Beginning with the publication of his acclaimed La novela en libertad in 1999 (reviewed in these pages), Germán Gullón has adopted a particularly engaging approach to literary studies, one in which literature informs culture as much as culture informs literature. In this respect, anyone familiar with Gullón's constant and prodigious literary output is bound to recognize that his recent foray into producing his own short stories and novels has considerably enhanced the manner in which he reexamines the cultural status of literary movements and texts on which he was already an undisputed authority. [End Page 84]
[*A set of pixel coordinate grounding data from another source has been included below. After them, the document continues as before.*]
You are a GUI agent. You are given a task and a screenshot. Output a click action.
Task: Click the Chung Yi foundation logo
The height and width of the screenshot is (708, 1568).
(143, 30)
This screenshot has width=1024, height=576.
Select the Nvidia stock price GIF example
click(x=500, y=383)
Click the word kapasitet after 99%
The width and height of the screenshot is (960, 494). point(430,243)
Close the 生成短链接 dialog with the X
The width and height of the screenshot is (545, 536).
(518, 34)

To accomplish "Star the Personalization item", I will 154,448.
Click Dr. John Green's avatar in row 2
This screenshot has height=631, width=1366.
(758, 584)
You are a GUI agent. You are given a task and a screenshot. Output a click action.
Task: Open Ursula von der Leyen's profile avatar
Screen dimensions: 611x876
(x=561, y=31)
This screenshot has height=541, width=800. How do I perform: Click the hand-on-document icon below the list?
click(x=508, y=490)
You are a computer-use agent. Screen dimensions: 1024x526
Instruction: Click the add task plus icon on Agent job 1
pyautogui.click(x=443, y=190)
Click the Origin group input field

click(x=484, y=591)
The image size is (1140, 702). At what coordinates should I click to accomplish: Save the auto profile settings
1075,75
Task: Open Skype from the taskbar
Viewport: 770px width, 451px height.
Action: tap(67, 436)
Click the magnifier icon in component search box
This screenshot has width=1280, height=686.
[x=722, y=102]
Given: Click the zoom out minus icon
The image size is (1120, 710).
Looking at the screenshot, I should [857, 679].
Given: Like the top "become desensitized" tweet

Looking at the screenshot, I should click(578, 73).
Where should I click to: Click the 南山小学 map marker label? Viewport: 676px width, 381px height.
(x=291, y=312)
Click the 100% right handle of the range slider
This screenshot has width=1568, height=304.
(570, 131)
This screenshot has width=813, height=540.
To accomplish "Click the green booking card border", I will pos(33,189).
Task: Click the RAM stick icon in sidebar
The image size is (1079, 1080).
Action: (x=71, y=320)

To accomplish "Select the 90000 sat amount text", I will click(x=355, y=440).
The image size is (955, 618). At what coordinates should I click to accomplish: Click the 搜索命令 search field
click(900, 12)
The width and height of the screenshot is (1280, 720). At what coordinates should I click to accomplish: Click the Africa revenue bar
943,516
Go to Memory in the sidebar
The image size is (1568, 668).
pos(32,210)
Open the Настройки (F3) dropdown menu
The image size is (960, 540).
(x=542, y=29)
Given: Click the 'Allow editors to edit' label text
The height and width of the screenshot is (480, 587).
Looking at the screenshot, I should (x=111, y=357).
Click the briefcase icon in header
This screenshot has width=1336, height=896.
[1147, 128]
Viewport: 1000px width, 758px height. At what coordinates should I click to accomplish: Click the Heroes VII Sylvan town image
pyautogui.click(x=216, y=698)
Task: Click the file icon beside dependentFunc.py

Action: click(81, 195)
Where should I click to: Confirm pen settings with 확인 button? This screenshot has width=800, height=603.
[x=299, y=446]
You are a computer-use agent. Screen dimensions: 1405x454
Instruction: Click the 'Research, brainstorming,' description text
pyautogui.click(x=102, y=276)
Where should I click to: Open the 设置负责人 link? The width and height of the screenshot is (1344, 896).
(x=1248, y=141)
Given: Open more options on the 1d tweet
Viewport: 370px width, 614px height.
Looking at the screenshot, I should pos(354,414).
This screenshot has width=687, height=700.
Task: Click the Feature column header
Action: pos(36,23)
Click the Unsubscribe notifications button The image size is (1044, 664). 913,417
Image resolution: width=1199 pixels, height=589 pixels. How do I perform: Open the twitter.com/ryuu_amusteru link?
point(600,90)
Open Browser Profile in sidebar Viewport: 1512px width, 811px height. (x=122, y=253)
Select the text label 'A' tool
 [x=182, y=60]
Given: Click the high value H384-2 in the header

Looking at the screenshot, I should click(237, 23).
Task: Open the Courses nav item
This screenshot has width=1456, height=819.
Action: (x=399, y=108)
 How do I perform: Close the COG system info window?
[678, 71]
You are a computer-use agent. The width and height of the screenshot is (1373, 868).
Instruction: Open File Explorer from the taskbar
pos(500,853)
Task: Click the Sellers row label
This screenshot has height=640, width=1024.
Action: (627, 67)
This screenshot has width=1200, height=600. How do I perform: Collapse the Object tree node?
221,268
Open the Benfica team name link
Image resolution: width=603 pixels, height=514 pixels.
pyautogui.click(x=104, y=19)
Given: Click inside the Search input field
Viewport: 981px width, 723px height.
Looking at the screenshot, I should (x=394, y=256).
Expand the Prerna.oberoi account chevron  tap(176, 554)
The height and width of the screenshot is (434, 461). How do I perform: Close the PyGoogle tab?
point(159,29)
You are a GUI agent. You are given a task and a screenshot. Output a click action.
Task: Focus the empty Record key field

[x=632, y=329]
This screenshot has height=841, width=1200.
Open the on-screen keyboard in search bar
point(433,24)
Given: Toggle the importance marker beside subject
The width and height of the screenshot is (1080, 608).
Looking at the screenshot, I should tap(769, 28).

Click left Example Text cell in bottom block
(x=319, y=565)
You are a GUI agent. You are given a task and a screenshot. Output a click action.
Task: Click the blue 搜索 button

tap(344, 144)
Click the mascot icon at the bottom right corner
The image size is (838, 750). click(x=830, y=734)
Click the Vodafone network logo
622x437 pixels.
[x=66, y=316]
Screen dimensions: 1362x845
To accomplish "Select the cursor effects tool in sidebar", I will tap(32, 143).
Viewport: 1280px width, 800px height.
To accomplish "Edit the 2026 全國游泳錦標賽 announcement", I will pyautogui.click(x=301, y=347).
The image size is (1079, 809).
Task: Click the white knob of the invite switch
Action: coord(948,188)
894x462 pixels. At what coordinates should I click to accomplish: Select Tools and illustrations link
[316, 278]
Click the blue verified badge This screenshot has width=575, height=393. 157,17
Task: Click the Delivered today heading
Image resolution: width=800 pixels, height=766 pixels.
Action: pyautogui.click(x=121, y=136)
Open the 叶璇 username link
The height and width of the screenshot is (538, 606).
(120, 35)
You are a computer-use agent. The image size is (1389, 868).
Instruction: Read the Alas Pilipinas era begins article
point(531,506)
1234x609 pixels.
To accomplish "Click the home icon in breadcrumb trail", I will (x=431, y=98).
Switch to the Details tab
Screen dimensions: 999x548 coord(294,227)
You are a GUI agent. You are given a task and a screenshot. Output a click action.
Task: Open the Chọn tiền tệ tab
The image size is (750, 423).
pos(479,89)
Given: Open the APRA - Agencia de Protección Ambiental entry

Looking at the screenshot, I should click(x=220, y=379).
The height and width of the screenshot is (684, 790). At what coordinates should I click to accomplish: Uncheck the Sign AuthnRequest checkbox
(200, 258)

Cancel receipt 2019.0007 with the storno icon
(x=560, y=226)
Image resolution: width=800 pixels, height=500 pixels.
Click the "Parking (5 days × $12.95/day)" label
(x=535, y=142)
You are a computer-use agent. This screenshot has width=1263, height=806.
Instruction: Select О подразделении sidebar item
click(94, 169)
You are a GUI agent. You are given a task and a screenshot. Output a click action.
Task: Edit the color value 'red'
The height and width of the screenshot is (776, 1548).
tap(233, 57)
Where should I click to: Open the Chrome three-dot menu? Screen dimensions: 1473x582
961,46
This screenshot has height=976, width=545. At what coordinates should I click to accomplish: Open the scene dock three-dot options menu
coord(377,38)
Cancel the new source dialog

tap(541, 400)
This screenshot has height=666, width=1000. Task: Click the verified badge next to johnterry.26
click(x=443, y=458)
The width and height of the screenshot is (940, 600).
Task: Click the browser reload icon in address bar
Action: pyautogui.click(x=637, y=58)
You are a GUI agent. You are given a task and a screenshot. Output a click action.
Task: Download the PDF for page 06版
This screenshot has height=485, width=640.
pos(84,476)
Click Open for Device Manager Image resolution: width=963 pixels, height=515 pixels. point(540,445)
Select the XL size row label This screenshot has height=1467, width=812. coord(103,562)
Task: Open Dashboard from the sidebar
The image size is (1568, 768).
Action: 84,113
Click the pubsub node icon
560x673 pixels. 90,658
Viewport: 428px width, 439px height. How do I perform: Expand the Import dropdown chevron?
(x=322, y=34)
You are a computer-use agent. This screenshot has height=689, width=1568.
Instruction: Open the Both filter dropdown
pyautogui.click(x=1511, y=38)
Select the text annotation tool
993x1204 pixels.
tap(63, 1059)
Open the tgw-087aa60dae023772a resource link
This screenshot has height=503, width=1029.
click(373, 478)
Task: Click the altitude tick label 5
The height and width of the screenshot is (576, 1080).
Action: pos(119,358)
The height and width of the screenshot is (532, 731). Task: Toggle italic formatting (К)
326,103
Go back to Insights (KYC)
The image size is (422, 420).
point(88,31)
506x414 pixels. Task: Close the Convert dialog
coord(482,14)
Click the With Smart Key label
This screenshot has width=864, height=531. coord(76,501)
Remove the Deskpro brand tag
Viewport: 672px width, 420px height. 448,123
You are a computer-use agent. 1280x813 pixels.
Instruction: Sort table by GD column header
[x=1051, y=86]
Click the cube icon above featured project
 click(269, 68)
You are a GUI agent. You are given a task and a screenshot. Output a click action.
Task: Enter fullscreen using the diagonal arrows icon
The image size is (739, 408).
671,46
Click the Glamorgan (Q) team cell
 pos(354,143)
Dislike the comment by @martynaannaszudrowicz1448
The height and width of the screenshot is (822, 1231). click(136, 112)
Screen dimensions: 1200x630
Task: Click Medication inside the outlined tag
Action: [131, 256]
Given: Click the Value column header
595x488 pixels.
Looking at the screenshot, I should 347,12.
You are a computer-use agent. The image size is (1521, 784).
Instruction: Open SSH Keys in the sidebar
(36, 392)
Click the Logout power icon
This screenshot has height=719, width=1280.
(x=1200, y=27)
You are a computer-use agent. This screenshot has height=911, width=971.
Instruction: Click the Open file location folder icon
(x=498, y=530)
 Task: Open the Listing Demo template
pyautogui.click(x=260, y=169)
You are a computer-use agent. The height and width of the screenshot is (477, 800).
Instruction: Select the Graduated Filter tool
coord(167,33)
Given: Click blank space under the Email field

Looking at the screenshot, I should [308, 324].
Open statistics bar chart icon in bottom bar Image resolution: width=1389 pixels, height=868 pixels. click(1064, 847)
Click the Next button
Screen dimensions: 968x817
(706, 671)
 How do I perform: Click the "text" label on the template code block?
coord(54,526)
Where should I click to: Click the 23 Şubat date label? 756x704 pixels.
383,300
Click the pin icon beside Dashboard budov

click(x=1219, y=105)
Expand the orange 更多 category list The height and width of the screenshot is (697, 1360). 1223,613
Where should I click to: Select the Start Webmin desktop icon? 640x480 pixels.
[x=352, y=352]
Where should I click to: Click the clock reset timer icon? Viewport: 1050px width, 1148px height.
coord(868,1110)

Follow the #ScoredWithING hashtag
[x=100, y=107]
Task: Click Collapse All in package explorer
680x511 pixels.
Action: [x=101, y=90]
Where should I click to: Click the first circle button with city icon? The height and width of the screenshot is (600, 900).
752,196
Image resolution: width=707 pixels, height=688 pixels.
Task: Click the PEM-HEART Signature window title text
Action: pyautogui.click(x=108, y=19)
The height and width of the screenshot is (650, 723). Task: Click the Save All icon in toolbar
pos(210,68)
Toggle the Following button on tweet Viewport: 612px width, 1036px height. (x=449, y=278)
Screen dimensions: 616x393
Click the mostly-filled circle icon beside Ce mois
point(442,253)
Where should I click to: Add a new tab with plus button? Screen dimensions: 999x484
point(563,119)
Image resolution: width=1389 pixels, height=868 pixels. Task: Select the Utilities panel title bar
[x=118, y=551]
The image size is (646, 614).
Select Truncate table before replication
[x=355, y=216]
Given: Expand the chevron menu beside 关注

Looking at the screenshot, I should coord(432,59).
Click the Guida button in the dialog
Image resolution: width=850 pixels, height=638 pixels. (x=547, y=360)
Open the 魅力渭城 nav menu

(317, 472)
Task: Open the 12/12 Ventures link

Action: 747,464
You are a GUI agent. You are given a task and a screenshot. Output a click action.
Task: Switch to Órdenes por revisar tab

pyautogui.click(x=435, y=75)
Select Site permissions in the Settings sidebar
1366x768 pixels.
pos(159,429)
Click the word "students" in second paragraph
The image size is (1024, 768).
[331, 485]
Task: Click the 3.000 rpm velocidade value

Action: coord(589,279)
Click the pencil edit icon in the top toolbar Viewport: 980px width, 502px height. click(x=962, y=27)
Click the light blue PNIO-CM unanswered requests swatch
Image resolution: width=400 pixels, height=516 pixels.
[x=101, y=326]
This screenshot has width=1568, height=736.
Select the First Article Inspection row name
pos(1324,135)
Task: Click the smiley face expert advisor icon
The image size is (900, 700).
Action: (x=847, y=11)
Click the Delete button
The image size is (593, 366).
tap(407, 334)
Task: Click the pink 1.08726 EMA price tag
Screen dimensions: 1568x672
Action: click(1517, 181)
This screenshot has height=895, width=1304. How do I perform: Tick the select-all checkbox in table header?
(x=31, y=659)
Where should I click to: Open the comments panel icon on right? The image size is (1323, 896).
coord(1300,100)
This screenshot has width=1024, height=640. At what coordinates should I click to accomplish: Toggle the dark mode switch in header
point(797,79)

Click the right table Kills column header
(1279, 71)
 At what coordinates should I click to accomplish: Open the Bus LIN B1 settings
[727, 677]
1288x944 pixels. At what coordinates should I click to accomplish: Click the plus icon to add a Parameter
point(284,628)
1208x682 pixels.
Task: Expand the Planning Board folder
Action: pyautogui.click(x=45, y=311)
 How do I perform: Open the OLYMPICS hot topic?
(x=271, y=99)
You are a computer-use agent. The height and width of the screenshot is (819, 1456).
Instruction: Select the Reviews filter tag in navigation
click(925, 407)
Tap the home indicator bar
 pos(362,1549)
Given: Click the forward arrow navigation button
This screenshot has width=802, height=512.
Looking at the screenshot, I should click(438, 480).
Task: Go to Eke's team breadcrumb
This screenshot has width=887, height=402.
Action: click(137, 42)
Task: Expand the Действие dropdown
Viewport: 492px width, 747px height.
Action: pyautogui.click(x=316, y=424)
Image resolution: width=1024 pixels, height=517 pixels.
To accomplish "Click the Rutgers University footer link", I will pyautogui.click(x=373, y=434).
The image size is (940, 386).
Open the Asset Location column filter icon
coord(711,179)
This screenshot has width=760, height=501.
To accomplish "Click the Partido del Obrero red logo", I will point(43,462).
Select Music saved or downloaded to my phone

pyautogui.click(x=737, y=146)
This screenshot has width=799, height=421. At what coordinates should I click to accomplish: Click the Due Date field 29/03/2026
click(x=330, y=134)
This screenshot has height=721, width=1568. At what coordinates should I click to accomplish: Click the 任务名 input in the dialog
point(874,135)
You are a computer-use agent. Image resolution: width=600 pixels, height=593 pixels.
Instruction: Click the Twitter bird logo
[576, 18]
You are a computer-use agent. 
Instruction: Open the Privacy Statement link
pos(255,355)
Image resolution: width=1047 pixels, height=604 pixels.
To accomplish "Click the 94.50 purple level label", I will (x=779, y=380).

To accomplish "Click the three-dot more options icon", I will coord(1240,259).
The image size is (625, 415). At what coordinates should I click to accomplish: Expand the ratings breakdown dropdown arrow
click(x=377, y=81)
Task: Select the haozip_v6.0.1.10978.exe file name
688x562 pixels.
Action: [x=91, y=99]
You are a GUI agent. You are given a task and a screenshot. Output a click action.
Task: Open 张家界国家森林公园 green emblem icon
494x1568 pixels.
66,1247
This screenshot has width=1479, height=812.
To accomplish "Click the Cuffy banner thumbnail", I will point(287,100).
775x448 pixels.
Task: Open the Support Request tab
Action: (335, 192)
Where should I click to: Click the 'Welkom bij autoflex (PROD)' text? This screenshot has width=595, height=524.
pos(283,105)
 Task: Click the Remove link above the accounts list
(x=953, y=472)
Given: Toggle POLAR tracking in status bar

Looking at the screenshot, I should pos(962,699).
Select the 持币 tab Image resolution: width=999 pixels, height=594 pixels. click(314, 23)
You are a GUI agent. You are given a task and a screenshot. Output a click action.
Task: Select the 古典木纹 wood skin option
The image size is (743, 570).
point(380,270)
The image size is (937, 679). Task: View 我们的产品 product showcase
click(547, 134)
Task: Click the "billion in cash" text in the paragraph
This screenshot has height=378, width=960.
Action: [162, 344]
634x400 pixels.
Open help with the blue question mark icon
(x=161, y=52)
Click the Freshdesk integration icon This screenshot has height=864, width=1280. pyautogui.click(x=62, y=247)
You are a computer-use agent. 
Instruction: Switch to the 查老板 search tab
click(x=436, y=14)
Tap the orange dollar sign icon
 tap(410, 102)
In the present volume, that enhancement is noticeable in two ways. Foremost, Gullón's first-hand knowledge of what it means to issue works of fiction into the world allows him to cast a more refined net over the literary landscape, one that captures not just authors and texts but also their social and historical milieus, as well as the (sometimes sinister) effects of their contemporary and long-term reception by readers, critics, and literary historians. Secondly, as he does so, Gullón seamlessly combines scholarly rigor with historical insight, unexpected anecdotes, and imaginative analogies that drive the point home and serve to make La modernidad silenciada highly readable.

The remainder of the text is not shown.